D’où vient cet appel ? De soi, sans aucun doute, mais aussi d’un hors ou d’un au-delà de soi qu’un Henri Darger s’efforce de représenter sous la forme de « créatures blengiglomènéenes », sortes d’anges gardiens qui protègent les enfants contre les guerres d’adultes, ainsi que le note Barbara Safarova, dans l’un des riches textes du catalogue («  Quand les “esprits” s’emparent de la main des artistes[1]  »). D’autres s’imaginent avoir été enlevés par des extra­terrestres ou, comme Hans-Jörg Georgi, être sujets à des communications qui les enjoignent de sauver le monde – et Georgi de fabriquer dans son atelier une incroyable flottille d’avions en carton dans lesquels, le moment venu, l’humanité pourrait décoller vers un avenir possible, sinon radieux…

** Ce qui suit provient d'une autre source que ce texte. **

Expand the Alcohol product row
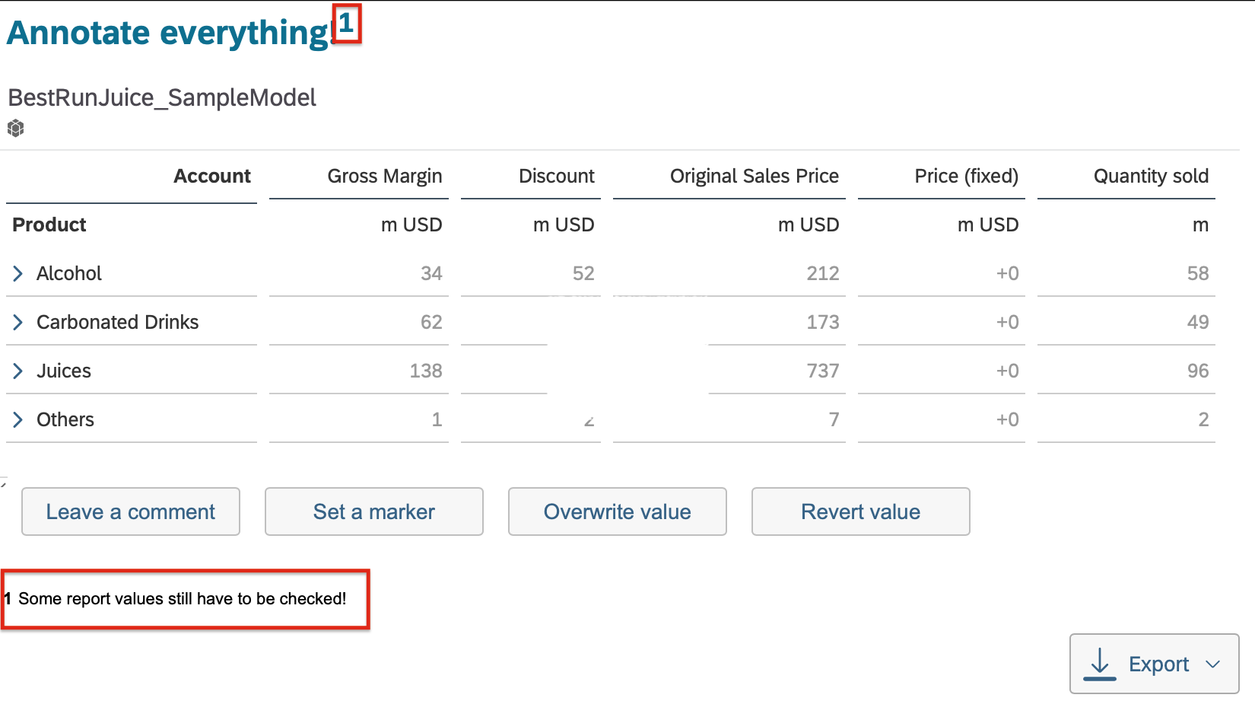click(18, 273)
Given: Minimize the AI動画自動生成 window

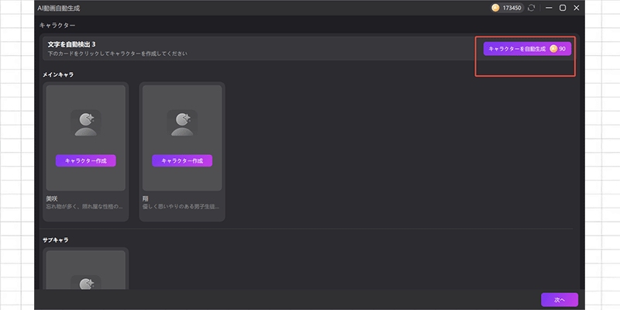Looking at the screenshot, I should click(549, 8).
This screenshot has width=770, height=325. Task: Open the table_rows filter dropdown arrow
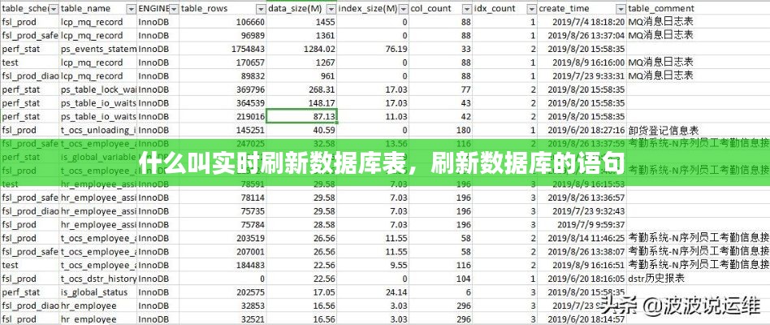(x=259, y=8)
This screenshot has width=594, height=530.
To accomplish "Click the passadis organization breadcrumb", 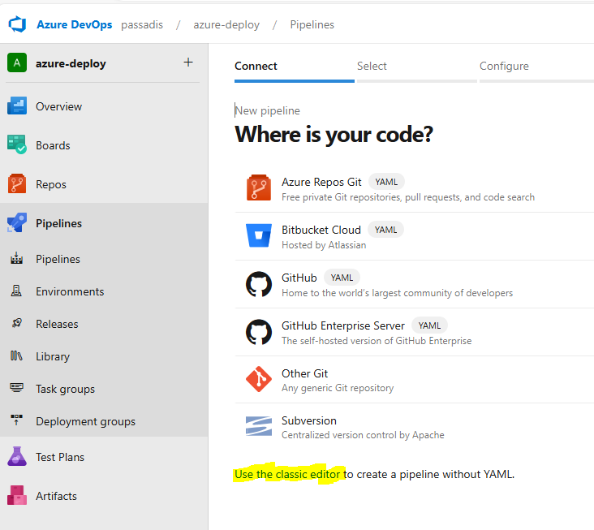I will pyautogui.click(x=142, y=24).
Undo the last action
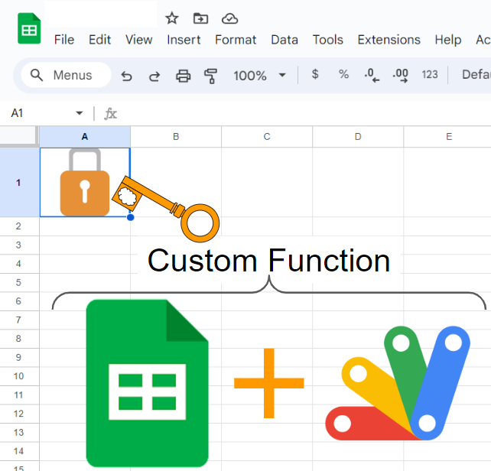The height and width of the screenshot is (471, 491). (127, 75)
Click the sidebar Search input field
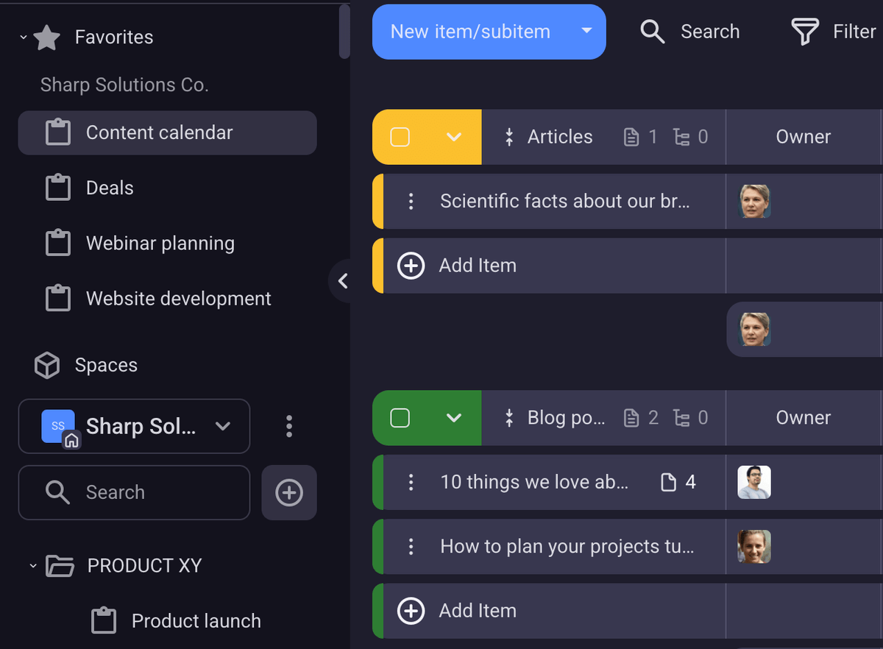Image resolution: width=883 pixels, height=649 pixels. pos(147,493)
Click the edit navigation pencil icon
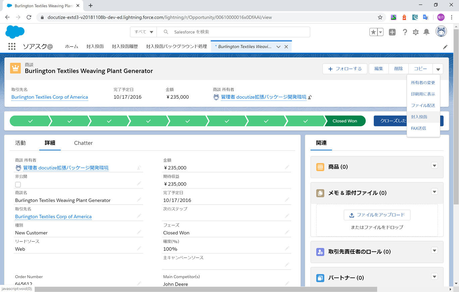 (445, 47)
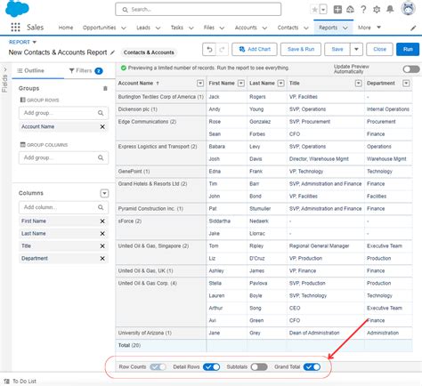This screenshot has width=422, height=386.
Task: Click the Save & Run button
Action: pyautogui.click(x=301, y=49)
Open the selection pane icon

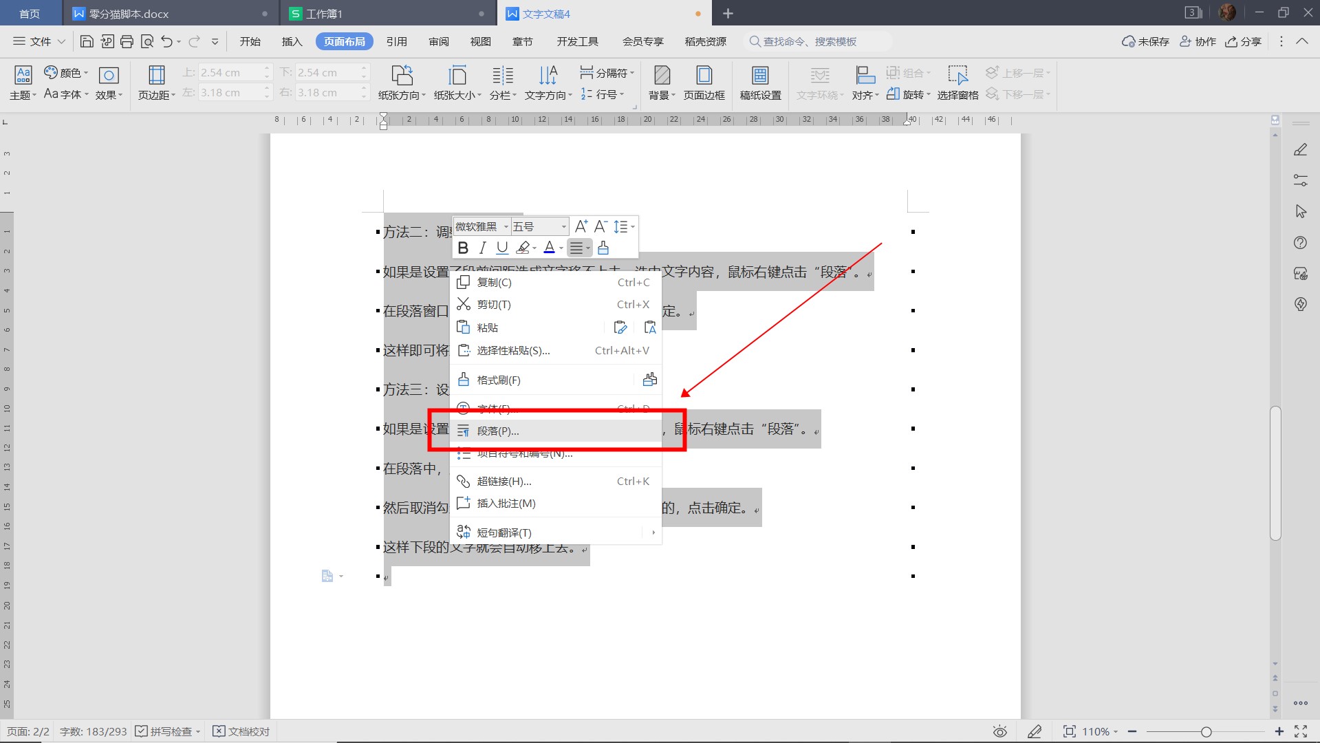[x=957, y=76]
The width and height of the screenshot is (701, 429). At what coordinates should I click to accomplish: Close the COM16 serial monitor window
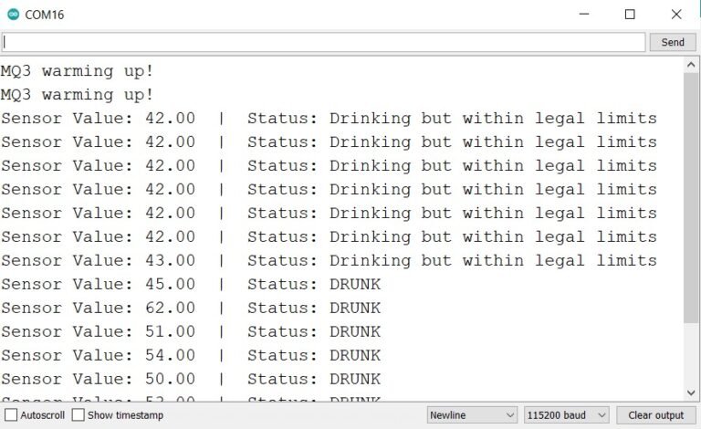tap(676, 15)
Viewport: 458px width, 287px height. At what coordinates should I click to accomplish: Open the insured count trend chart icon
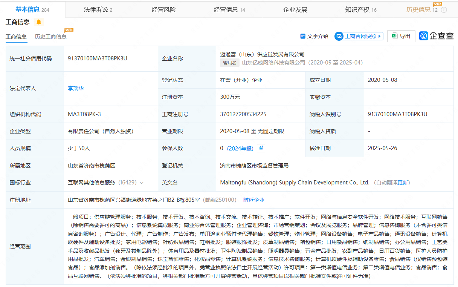point(261,148)
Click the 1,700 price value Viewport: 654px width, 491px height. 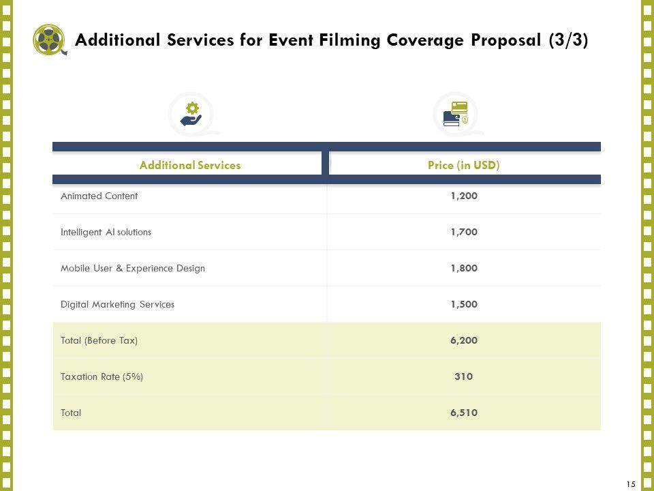tap(463, 232)
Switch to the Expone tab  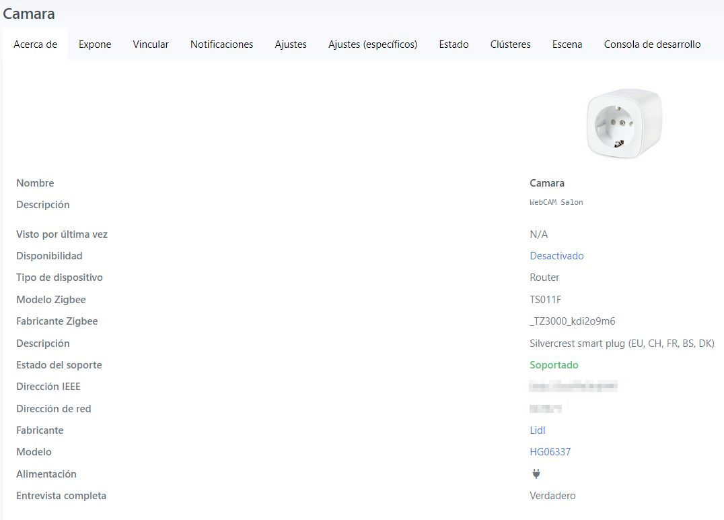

S’il faut conclure la visite, on pourrait retenir la promesse de légèreté qui émane de Flying me, le cerf-volant en forme de silhouette humaine que le Japonais Shimabuku fait flotter dans un ciel immaculé. Et cette image de ­Philippe Ramette, proche de l’entrée : celle d’un homme qui contemple la mer depuis le sommet d’un rocher, la tête surmontée d’un immense ballon qui semble à la fois contenir tous ses rêves et le tirer vers le haut, sans pourtant l’emporter. L’envol, semble nous dire l’artiste – transposant l’aphorisme de Léonard de Vinci à propos de la peinture – est cosa mentale. Et l’on peut remercier Antoine de Galbert de nous avoir offert tant d’occasions de croire que nous pouvons ainsi nous dépasser. Ce n’est pas ce dont notre époque a le moins besoin.

Jean-François Bouthors

 

[1] - Bruno Decharme, Antoine de Galbert, -Barbara Safarova et Aline Vidal (sous la dir. de), L’Envol ou le rêve de voler, Paris, Flammarion, 2018.

 

Publié le 03/07/2018.

Modifié le 04/09/2018.

Jean-François Bouthors

Éditeur, journaliste et écrivain, il est l’auteur de plusieurs livres, dont La Nuit de Judas (l’Atelier, 2008), Paul le Juif (Parole et Silence, 2011), Délivrez-nous de "Dieu". De qui donc nous parle la Bible ? (Médiaspaul, 2014), Comment Poutine change le monde (François Bourin, 2016), Nous, Français (L’Observatoire, 2018) et, avec Jean-Luc Nancy, Démocratie ! Hic et nunc (François Bourin, 2019).…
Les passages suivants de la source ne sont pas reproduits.